As a team we often remind ourselves that the key to higher stock prices is stronger economic growth and corporate profits above all else. Hence the reason stock markets “take it on the chin” when economic recessions hit (think 2008) and flourish during economic expansions. In recent months we are seeing a resurgence in both economic data and corporate profitability, after a deceleration in both data points over the past two years. Much of this renewed strength can be attributed to an accommodative Federal Reserve and the fact that it’s an election year.

When the economy deteriorated in the second half of 2018 – along with the stock market’s plunge of 20% – it appeared as if the long-overdue recession had finally arrived.
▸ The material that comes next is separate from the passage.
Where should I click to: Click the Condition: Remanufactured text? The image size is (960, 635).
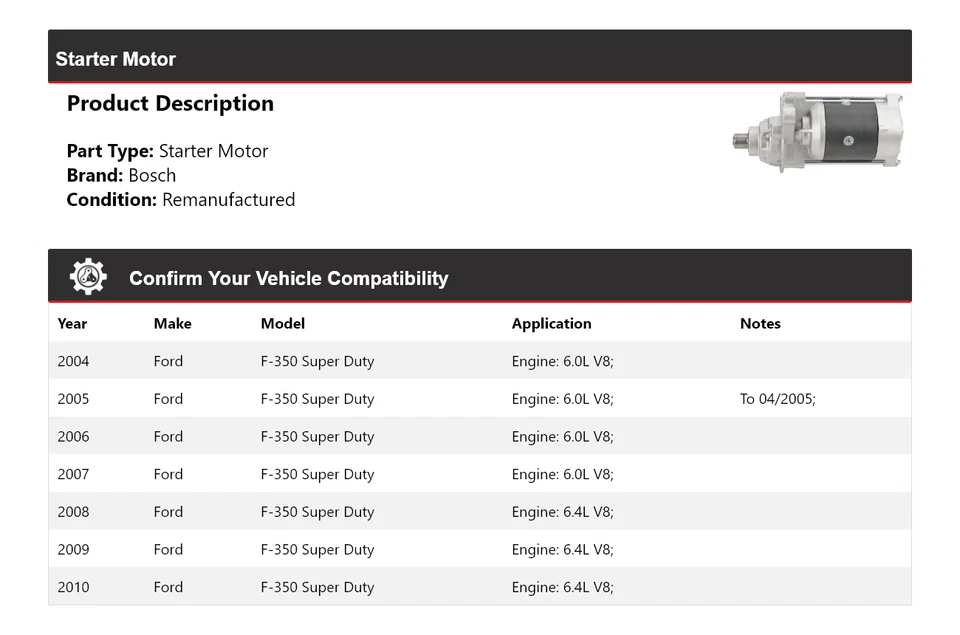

However, unlike past cycles, Fed Chairman Jerome Powell was quick to aggressively lower interest rates multiple times throughout 2019, helping the economy narrowly avert recession and allowing the market to “bounce back.” Although stock indexes recovered lost ground, prices were still not able to reach new highs – that is until the election year came closer.
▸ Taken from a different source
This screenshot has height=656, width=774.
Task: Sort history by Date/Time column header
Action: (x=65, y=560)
Historically, stock prices rise during election years and for good reason. One of the key components to an incumbent administration’s re-election is the state and health of the economy. It’s no wonder that this current administration, and those preceding, do whatever they can to make the economy look great come November. In this case it would be removing the biggest headwind to better global growth: tariffs. As you may have noticed Phase I of the tariff negotiations was reconciled quickly in December and we believe Phase II will also go smoothly, removing the economy’s biggest obstacle and unleashing better growth ahead. Time is of the essence to improve economic growth and this administration is up to the task.

Some might argue that stock prices have gone too far and too fast, but we disagree. After being stuck in a trading range for almost two years, earnings have grown while stock prices have remained essentially flat – more specifically for sectors such as consumer goods and technology. This has caused price/earnings ratios to become compressed and to a level that would not signify the end of a bull market. Additionally, the future improvement in the economy and earnings makes current stock price levels quite compelling.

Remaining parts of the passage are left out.